My own great-grandfather, Jesse Benjamin Robinson, born in the Gulf of Mexico on the steamship William Nelson, was just eight years old when he walked and walked and walked. His parents were emigrants from England, his father a weaver by trade. They couldn't force him to join the Confederate army, but they did force him to work in the cotton mills in Mississippi. Jesse wrote, "My only recollection of the war was that a soldier came to our home and tried to take my father's alto horn. I ran up to him and put my arm through the coils of the horn and held on to it. The soldier dragged me outside, but I held on tight. Finally he said, 'Take it, you damned little Rebel!' As soon as we could leave the south," he wrote, "we sailed on a riverboat up the Mississippi and Missouri Rivers to St. Joseph, where we outfitted with an ox team for our journey across the plains. I remember a few incidents which occurred. Oft times at night, it would be necessary to clear the snow away and build fires on the ground to warm a spot for our beds to be made upon. Priceless as our few blankets were, we awoke one morning to find that hot coals had burned several holes in them."

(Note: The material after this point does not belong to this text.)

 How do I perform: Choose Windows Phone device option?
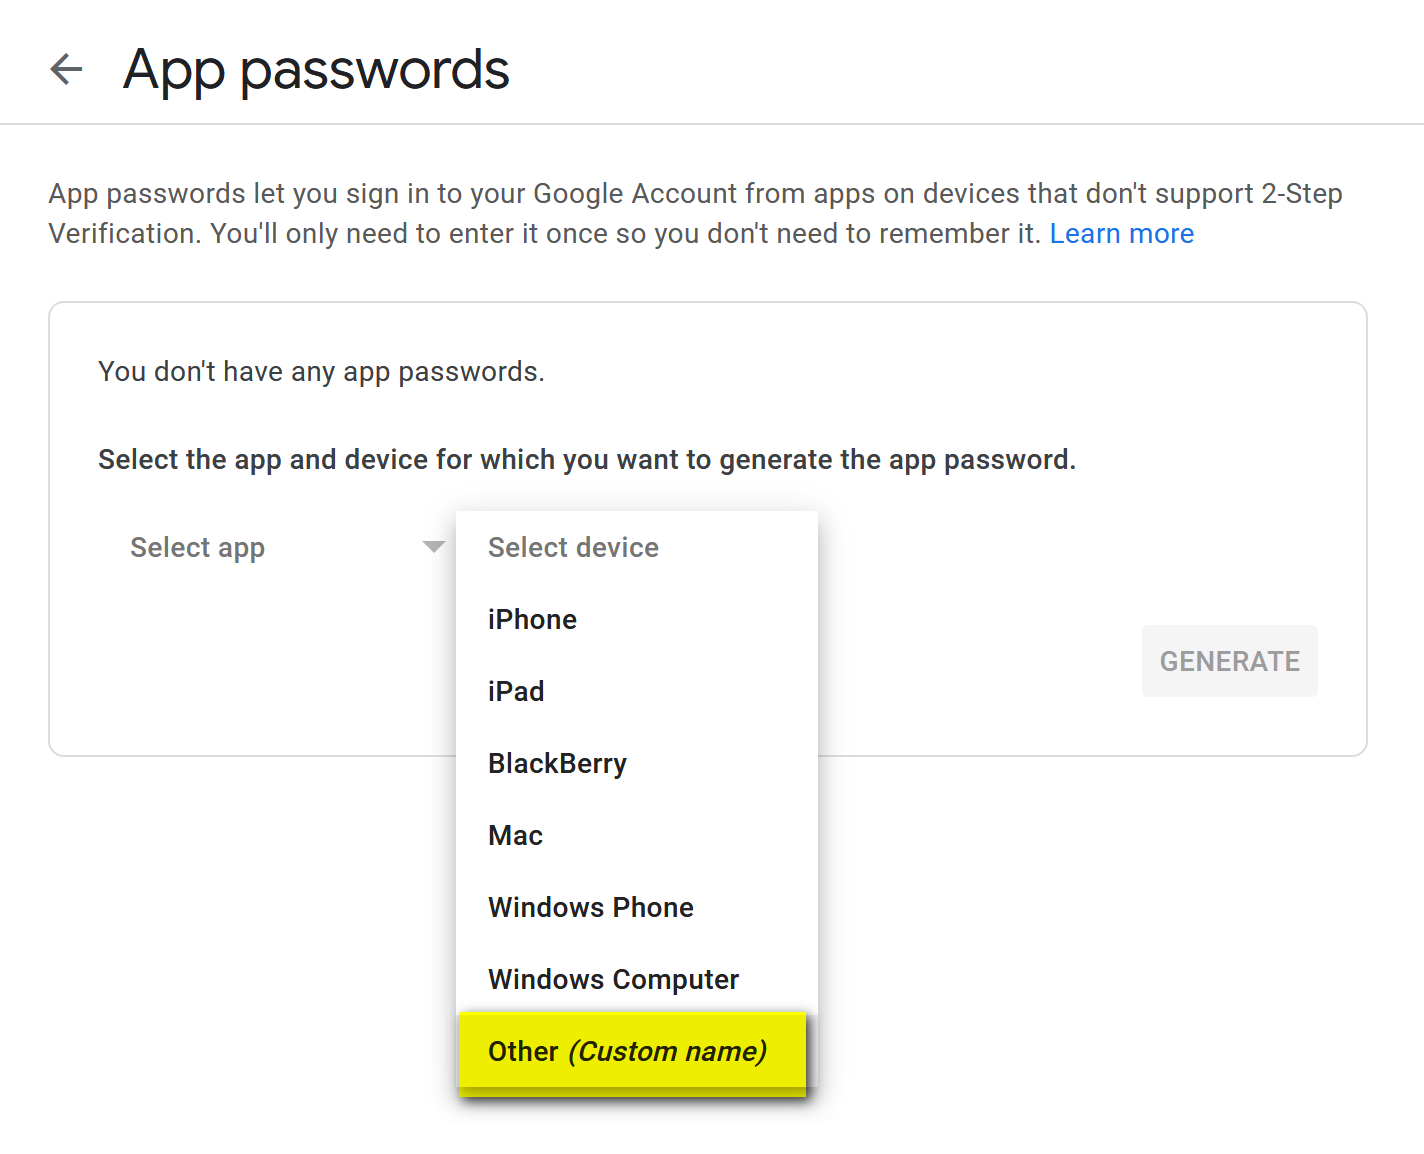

Jesse was just one of many of my people who came to America, most of them from England or Wales, and crossed the plains. Some of them married on the way, in Nauvoo, Illinois, in Council Bluffs, Iowa. Some of them had babies. Some died. Most of them had been ostracized by the families and friends they had left behind.

This day, and this post, is dedicated to them: William (the Sweet Singer in Israel) and Susannah Robinson, Horace Austin and Laura Ann Skinner, Solomon Michael and Lucy Jane Barkdull, Richard and Elizabeth Hatton, and all their children, Jesse Benjamin only one among them.

William Stafford wrote in a poem called A Presence:


A shadow dawns inside my shadow,
and a voice my voice contains; a hand has
curled like a glove on my strengthened hand--

A charge--a surge in color and sound,
that world in a heightened curve--has come,
force in the season, an enhancement of being.

I hear an interval that isn't a storm
calling: that voice commands the legions
of snow, and all my allegiance follows.

I swing into knowledge and fall, all
the way into tomorrow, away from friends,
thin voices that fade in this new dawning.

4 comments:

mareymercy said...

Lovely poem...and I didn't know there was a Willie Nelson steamship!

Joyce Ellen Davis said...

LOL! Must've been HIS great grandfather's boat!

Joyce Ellen Davis said...

You have a new avatar!

Tammy Brierly said...

What a great story and a fun celebration. I can't imagine all the heat!!!